§ To do: Locate every line in the records below that contains the word "will", and copy each one.

─── Record extracts ───

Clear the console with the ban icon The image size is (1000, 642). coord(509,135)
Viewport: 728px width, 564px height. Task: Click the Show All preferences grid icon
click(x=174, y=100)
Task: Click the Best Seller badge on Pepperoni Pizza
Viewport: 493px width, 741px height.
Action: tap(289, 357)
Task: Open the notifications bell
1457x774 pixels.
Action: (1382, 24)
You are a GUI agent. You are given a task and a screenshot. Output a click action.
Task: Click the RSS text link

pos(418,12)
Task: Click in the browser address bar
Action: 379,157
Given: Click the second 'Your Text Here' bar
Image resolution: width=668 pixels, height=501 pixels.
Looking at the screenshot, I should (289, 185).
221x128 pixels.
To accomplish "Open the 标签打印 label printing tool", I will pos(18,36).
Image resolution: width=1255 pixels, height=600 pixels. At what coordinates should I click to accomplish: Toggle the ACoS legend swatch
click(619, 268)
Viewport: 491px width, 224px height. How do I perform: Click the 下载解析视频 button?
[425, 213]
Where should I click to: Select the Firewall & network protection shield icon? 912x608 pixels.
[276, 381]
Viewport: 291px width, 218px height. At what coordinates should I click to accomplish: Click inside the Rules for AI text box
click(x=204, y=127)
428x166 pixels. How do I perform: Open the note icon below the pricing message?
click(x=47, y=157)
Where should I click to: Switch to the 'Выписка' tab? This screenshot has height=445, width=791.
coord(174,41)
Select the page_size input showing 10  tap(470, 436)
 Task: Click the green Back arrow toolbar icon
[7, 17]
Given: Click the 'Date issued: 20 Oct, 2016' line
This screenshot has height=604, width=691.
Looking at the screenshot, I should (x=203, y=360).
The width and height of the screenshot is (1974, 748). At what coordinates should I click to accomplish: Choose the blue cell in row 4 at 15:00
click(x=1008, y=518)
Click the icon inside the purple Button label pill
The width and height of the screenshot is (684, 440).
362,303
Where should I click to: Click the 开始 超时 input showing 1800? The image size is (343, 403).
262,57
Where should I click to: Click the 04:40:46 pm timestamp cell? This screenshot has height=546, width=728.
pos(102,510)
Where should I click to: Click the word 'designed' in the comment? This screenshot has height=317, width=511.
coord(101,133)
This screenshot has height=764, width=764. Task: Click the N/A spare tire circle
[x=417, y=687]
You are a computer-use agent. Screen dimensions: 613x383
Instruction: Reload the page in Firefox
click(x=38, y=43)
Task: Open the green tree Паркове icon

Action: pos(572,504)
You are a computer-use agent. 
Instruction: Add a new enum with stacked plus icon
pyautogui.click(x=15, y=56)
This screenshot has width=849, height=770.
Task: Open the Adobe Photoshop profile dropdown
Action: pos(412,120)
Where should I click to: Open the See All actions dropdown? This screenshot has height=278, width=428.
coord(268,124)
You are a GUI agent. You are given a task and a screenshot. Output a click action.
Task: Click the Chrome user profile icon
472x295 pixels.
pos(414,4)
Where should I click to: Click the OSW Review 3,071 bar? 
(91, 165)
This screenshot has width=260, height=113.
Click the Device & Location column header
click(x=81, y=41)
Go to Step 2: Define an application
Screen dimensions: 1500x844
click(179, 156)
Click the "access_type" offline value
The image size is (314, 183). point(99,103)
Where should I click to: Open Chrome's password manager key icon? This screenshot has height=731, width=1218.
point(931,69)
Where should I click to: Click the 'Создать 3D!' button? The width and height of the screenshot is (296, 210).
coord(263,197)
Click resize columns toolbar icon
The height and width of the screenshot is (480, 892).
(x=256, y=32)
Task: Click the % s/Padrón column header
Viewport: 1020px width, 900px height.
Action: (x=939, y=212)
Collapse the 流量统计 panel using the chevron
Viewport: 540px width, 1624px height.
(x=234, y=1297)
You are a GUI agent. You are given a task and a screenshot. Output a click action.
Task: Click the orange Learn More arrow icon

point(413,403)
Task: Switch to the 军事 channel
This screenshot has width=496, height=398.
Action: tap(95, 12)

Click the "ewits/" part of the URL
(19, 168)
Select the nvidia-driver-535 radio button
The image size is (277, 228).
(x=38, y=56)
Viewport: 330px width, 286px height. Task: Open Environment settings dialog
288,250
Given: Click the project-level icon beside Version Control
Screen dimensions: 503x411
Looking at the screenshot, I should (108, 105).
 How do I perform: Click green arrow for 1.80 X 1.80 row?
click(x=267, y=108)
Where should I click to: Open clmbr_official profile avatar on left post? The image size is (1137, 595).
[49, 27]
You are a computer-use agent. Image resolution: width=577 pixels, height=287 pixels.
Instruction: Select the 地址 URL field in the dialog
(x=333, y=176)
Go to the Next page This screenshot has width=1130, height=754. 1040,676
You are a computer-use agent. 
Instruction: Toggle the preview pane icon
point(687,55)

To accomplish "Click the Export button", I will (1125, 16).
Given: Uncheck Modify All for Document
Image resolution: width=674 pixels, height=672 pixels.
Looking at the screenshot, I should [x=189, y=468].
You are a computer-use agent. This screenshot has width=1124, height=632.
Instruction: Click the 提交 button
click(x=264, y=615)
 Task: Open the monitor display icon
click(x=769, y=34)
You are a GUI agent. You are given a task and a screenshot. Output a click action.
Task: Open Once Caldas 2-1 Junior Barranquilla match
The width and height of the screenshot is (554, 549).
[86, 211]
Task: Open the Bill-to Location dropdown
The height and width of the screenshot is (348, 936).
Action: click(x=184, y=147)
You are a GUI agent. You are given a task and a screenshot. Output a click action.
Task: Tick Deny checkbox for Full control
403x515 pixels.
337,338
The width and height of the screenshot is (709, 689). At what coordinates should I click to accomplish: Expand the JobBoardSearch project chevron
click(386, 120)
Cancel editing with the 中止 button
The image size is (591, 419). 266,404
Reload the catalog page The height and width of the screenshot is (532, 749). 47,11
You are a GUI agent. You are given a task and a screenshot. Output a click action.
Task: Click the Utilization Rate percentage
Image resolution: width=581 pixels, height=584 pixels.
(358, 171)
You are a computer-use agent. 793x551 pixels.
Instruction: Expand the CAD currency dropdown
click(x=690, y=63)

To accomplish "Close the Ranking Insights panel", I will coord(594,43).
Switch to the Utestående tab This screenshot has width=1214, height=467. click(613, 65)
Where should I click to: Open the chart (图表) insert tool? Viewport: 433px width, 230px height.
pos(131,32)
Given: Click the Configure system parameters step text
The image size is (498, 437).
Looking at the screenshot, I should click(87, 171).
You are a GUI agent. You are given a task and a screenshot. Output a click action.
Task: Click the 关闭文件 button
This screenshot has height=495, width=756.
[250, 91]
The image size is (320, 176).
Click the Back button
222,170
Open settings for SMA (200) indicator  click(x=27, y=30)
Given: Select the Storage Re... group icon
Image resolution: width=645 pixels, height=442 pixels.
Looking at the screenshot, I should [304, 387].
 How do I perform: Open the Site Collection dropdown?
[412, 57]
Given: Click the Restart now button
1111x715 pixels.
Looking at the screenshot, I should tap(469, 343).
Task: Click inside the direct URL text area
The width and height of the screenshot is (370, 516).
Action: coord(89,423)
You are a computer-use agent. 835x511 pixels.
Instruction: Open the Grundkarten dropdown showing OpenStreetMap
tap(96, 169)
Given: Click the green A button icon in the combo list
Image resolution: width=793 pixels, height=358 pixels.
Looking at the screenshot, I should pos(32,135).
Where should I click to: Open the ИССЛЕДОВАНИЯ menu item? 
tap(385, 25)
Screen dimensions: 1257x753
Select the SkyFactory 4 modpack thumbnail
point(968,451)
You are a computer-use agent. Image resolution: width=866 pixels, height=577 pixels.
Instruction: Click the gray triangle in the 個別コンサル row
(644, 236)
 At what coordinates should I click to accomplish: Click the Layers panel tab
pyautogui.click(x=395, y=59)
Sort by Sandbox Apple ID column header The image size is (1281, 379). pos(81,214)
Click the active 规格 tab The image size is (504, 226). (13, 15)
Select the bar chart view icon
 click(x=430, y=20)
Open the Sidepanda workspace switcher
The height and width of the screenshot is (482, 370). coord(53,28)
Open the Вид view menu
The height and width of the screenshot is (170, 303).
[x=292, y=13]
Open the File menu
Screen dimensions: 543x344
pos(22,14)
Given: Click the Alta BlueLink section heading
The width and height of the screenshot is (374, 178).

───

§ Problem solution:
To accomplish "Open the 标签打印 label printing tool", I will pos(18,36).
To accomplish "Click the Export button", I will (1125, 16).
To accomplish "Close the Ranking Insights panel", I will coord(594,43).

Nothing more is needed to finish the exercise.